## SHORT EXERCISE
Transcribe word for word the passage of the ultra-thin watchmaking excerpt between "Reviewing records from" and "would soon dominate.", inclusive.

## PAGE EXCERPT
>> START

Bulgari Octo Finissimo Minute Repeater, the world’s current thinnest minute repeater, is only 6.85 mm thick.

 

The dividing line between the two is not a matter of mere dimensions, points out Michael Friedman, historian at Audemars Piguet. He explains that it’s more about the way a watchmaker consciously designs a watch to be thinner. Telltale engineering clues, such as the lack of a second hand, indicate that a watch was built to be as thin as possible.

One of Audemars Piguet’s claims to ultra-thin fame is the Reference 25643, an automatic tourbillon featuring the Calibre 2870. At only 4.8 mm thick, it was once the thinnest automatic tourbillon ever made. Even more impressive, it debuted in 1986, before modern technology could aid watchmakers in cutting-edge movement design and production. The brand’s flagship Royal Oak, which launched in 1972, was another slender benchmark. This year’s Royal Oak Extra-Thin in yellow gold revives a design from 1977, while the Royal Oak Tourbillon Extra-Thin Openworked is now available in pink gold and stainless steel.

Reviewing records from Audemars Piguet’s vast archives, Friedman traces the evolution of ultra-thin watchmaking through the ages noting milestones, such as the game-changing late-18th-century movement by French watchmaker Jean-Antoine Lépine, whose vision triggered a shift from the orb-like pocket watches of the day to thinner timepieces that paralleled changing fashion trends. Friedman asserts that all modern watchmaking is built on the Lépine calibre. After the turn of the 20th century, watchmakers were competing to produce the thinnest movements at a time when wristwatches were emerging and would soon dominate.

By the mid-20th century, masters of the art had managed to pare down movements to coin-like dimensions, producing sleek, elegant wristwatches that posed daunting technical challenges.

In 1907, Jaeger-LeCoultre, which boasts an outstanding legacy in ultra-thin watchmaking, produced a pocket watch powered by the record-breaking 1.38-mm-thick Jaeger-LeCoultre Calibre 145, which remains the thinnest movement in its category. A second notable Knife pocket watch from 1930 exudes the sleek and streamlined curves of the art deco aesthetic of the era, another culture driver of the slim watch. Jaeger-LeCoultre has continued to build on this heritage with an ever-growing range of ultra-thin watches. In 2014, the Master Ultra Thin 1907 paid tribute to that original pocket watch. Engineers sought to shave precious millimetres at every step of development, resulting in the manually wound Calibre 849, measuring 1.85 mm thick. The Master Ultra Thin collection has also expanded with complications, such as last year’s Master Ultra Thin Perpetual, with a handsome black dial. And in 2015, Jaeger-LeCoultre laid claim to the world’s thinnest mechanical watch with the Master Ultra Thin Squelette, a skeletonized version of the Master Ultra Thin 1907 measuring 3.60 mm thick.

>> END

## RECORDED DATA
>> START

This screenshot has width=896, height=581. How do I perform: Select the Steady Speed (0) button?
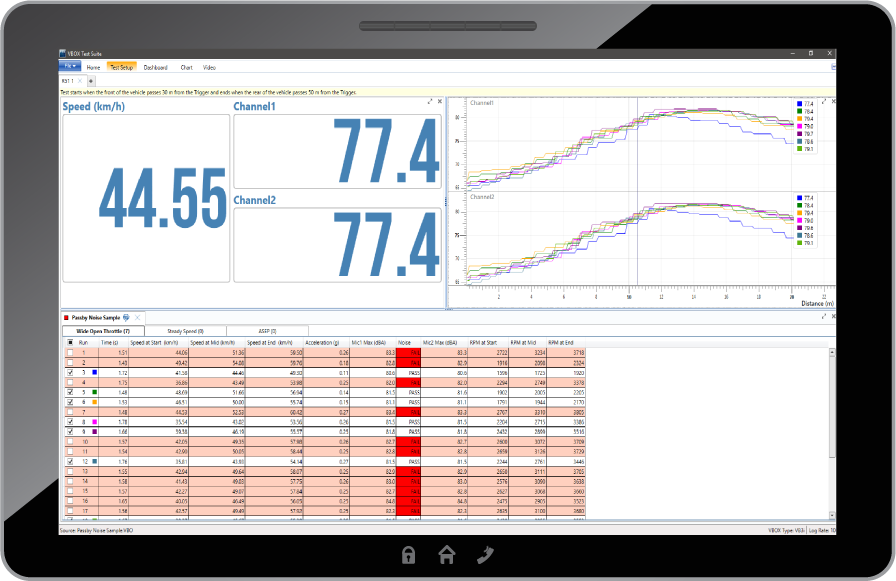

>> END

## WRITTEN ANSWER
Reviewing records from Audemars Piguet’s vast archives, Friedman traces the evolution of ultra-thin watchmaking through the ages noting milestones, such as the game-changing late-18th-century movement by French watchmaker Jean-Antoine Lépine, whose vision triggered a shift from the orb-like pocket watches of the day to thinner timepieces that paralleled changing fashion trends. Friedman asserts that all modern watchmaking is built on the Lépine calibre. After the turn of the 20th century, watchmakers were competing to produce the thinnest movements at a time when wristwatches were emerging and would soon dominate.